Submitted to: Journal of Kansas Entomological Society
Publication Type: Peer Reviewed Journal
Publication Acceptance Date: 6/1/2006
Publication Date: 11/1/2006
Citation: Landolt, P.J., Buchanan, C.L., Zack, R.S., Camelo, L. 2006. Attraction of Heliothis belladonna (Henry and Edwards) to the sex pheromone of the corn earworm moth, Helicoverpa zea (Boddie) (Lepidoptera: Noctuidae). Journal of Kansas Entomological Society. 79(4):303-308. Interpretive Summary: New methods and approaches are needed to control insect pests of vegetable crops. Monitoring with pheromone traps is used extensively by growers as a means of determining the presence of an insect pest and the necessity of control measures. Researchers at the USDA-ARS laboratory in Wapato, Washington, in collaboration with scientists in the Department of Entomology, Washington State University, Pullman, WA are developing more specific monitoring methods for moth pests of vegetable crops, to avoid confusion between pest and non pest moths captured in traps. They determined that a non-pest moth, Heliothis belladonna, is attracted to the pheromone of a pest moth, Helicoverpa zea, and is caught in monitoring traps. However, H. belladonna only flies very early in the season, before pest species become problems for growers. These findings clarify the results of trapping for pest moths and instruct growers as to when to begin monitoring for pest species.
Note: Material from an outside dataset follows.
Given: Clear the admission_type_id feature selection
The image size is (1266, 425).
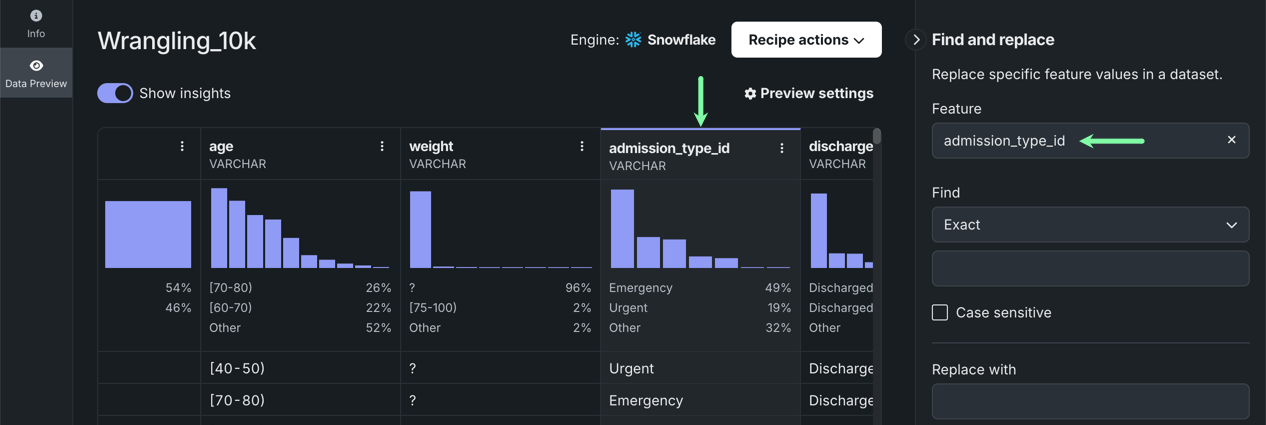Looking at the screenshot, I should (1231, 140).
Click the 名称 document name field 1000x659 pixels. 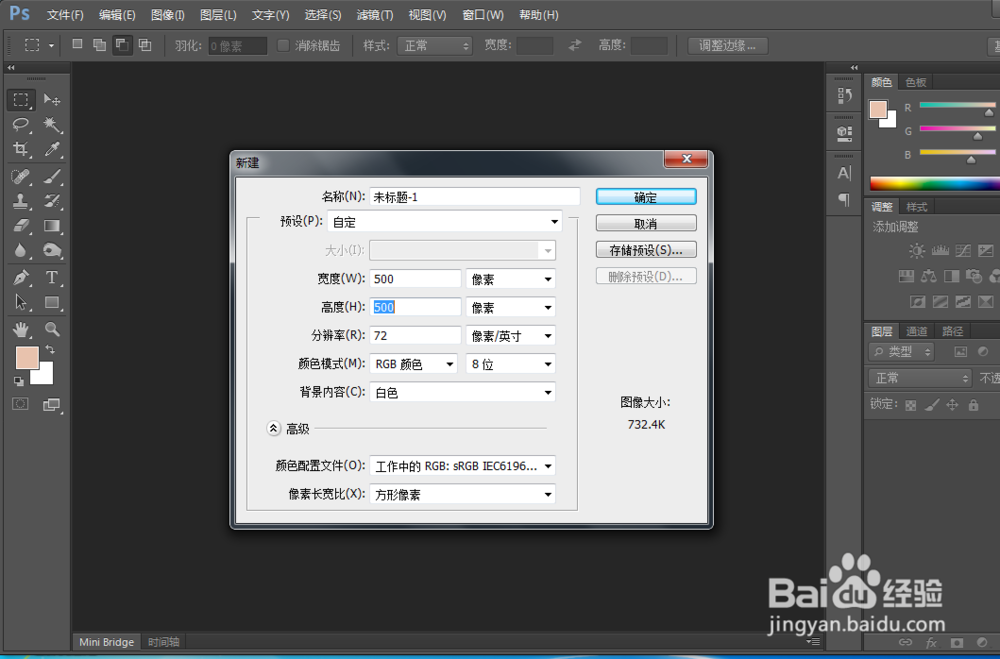[x=473, y=195]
Technical Abstract: Several males of Heliothis belladonna (Henry and Edwards) were initially captured in traps baited with commercial pheromone lures for the corn earworm moth, Helicoverpa zea (Boddie). Significant numbers of H. belladonna moths were subsequently captured in traps baited with a 4-component blend of corn earworm pheromone composed of Z-11-hexadecenal, Z-9-hexadecenal, Z-7-hexadecenal, and hexadecenal, and with a 2-component blend composed of Z-9-hexadecenal and Z-11-hexadecenal. Males of H. belladonna were not captured in traps baited with Z-11-hexadecenal alone. Heliothis belladonna were captured in traps during March, April, and early May in eastern Washington, which is before monitoring of corn earworm by growers normally begins, and before the corn earworm flight is anticipated. Therefore, the capture of this non-target species is unlikely to be a problem for the monitoring of corn earworm moths.